段階的移行の実践的なアプローチとして、まずシンプルな業務プロセス(日報管理、リード管理等)から開始し、効果測定しながら段階的に拡大することが推奨されます。最初から全社一斉移行を目指すのではなく、小規模な部門やチームでパイロット導入を行い、課題を洗い出してから本格展開することで、リスクを最小化できます。
よくある失敗パターンと対処法
Lightning導入時によくある失敗パターンを3つ紹介し、それぞれの対処法を解説します。
失敗パターン1: カスタマイズや運用ルール整備を後回しにする
Lightningに移行すれば自動的に業務が効率化すると考え、カスタマイズや運用ルール整備、ユーザートレーニングを後回しにしてしまうケースが多く見られます。この場合、ツールが活用されず成果につながりません。

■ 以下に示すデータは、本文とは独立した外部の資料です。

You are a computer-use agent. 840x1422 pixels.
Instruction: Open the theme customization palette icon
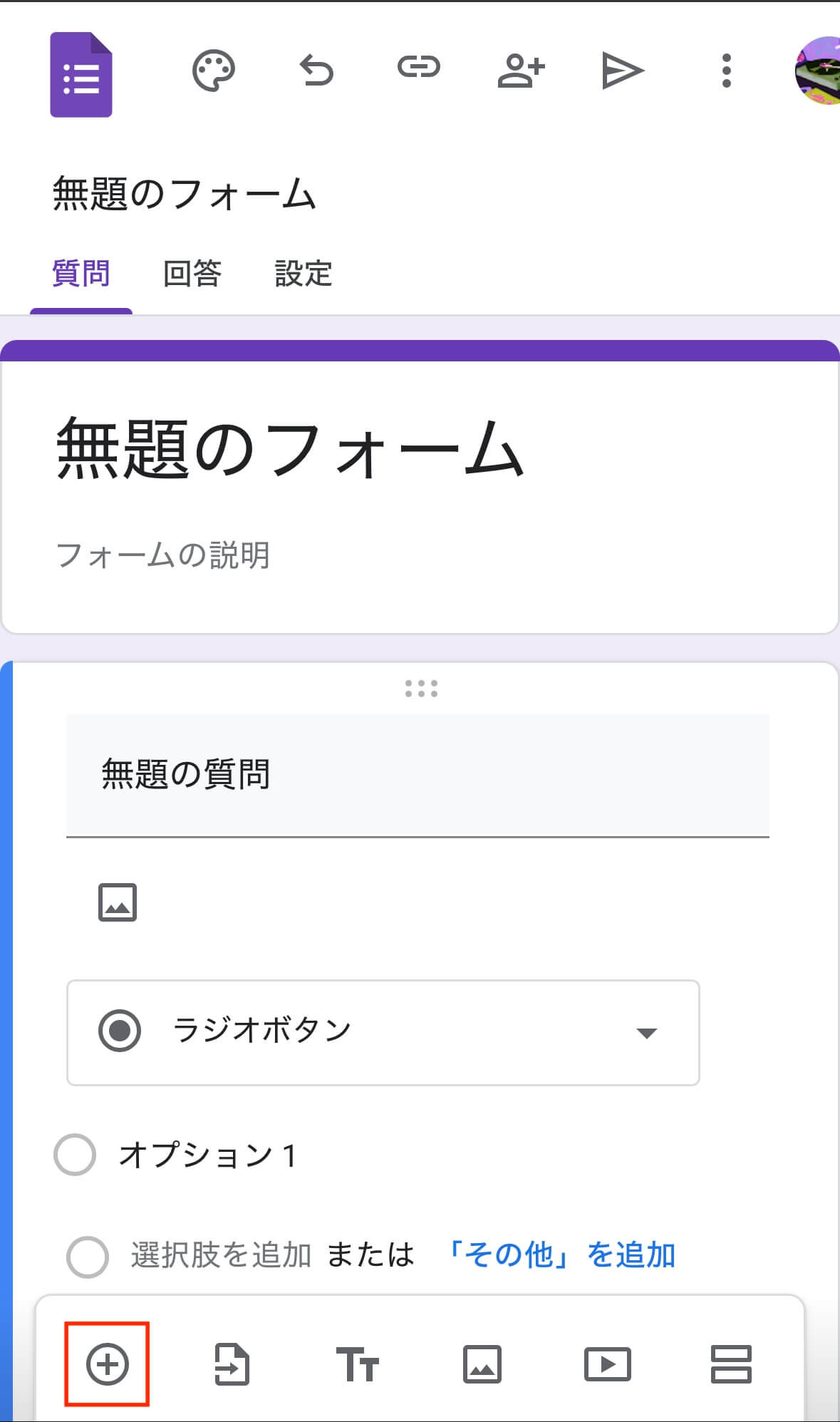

対処法として、移行前に業務プロセスの標準化方針を決定し、Lightning App Builderで構築する画面やカスタマイズ内容を明確にしておくことが重要です。また、運用ルール(データ入力ルール、アクセス権限等)を移行と同時に整備し、ユーザーが迷わず使える環境を構築してください。
失敗パターン2: ユーザートレーニングを実施せず、活用率が低い
Lightningは直感的なUIを特徴としていますが、Classicに慣れたユーザーにとっては操作方法が大きく変わるため、トレーニングなしでは活用率が低下します。
対処法として、部門別の研修スケジュールを策定し、実際の業務フローに沿った操作マニュアルを作成してください。特に、Lightning App Builderで構築したカスタム画面の使い方や、Data Cloud連携によるデータ活用方法など、自社固有の機能については重点的にトレーニングを実施することが推奨されます。
失敗パターン3: Classic機能への依存が残り、Lightning移行が中途半端になる
「LightningはClassicの完全上位互換」という誤解から、すべての機能がLightningで使えると期待して移行したものの、一部機能がClassicでしか使えず、結局Classicに戻ってしまうケースがあります。
対処法として、移行前にClassic機能の棚卸しを行い、Lightning未対応の機能を特定してください。その上で、Lightning移行後もClassicを併用する運用方針を明確にし、ユーザーに周知することで、混乱を防ぐことができます。LightningとClassicの切り替えは自由にできるため、必要に応じて両方を使い分ける柔軟な運用が現実的です。
まとめ - Lightning導入成功のために
本記事では、Salesforce Lightning Experienceの基本概念、Classicとの違い、主要機能(Lightning App Builder、Agentforce、Data Cloud連携)、導入前の準備と運用定着方法について解説しました。
改めて強調しますが、Salesforce Lightning導入の成功は、機能理解と移行だけでなく、カスタマイズによる業務プロセス標準化と運用定着までの一気通貫の実装で実現します。 移行しただけで満足するのではなく、自社の業務に合わせたカスタマイズ、運用ルールの整備、ユーザートレーニングまでを計画的に実施することが成功の鍵です。
次のアクションとして、本記事で紹介した「Lightning導入前チェックリスト」を活用し、自社の準備状況を確認してください。段階的移行を基本方針とし、小規模な部門やチームでパイロット導入を行い、効果を測定しながら本格展開することを推奨します。
自社でのリソース不足や専門知識不足を感じる場合、外部の専門家(Salesforceコンサルティングパートナー等)への相談を検討することも有効です。適切な準備と運用定着の取り組みにより、Lightning導入による業務効率化が実現できます。